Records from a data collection
————————
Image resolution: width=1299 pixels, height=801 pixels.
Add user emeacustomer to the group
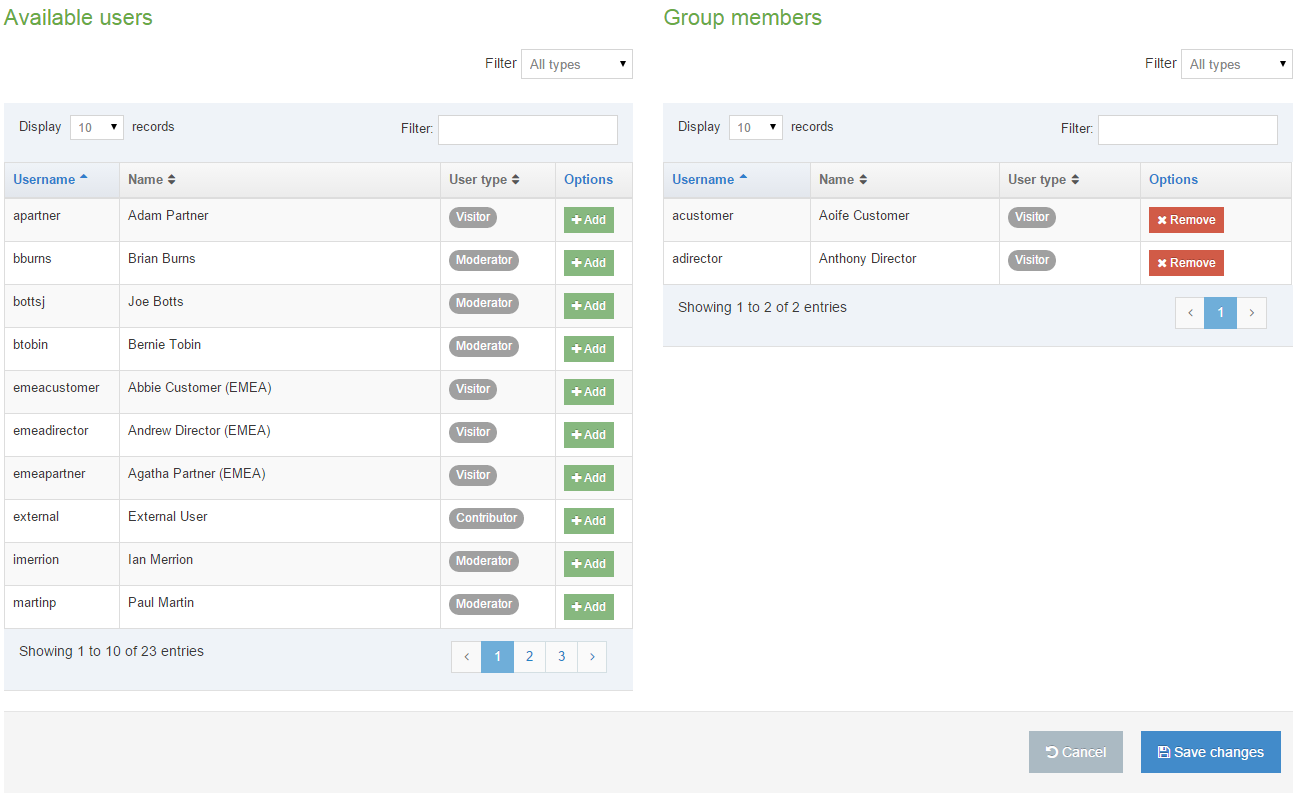[588, 392]
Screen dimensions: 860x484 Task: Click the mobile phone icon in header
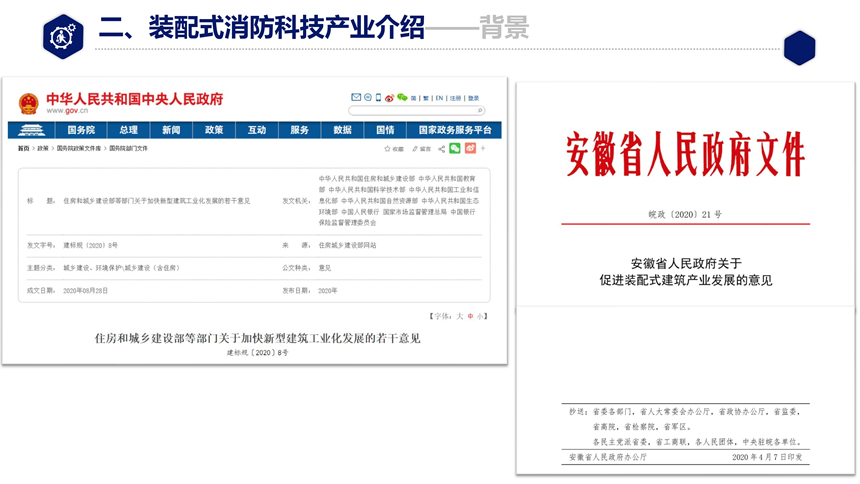[378, 98]
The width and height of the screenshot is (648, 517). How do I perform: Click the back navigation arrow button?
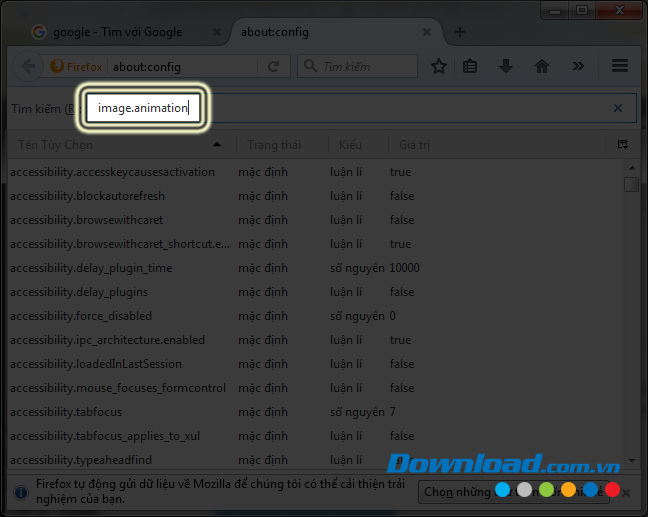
————————
The entries above should be retyped exactly, minus any pictures.

Image resolution: width=1299 pixels, height=801 pixels.
Add user emeacustomer to the group
[588, 392]
Screen dimensions: 860x484 Task: Click the mobile phone icon in header
[378, 98]
The width and height of the screenshot is (648, 517). How do I perform: Click the back navigation arrow button?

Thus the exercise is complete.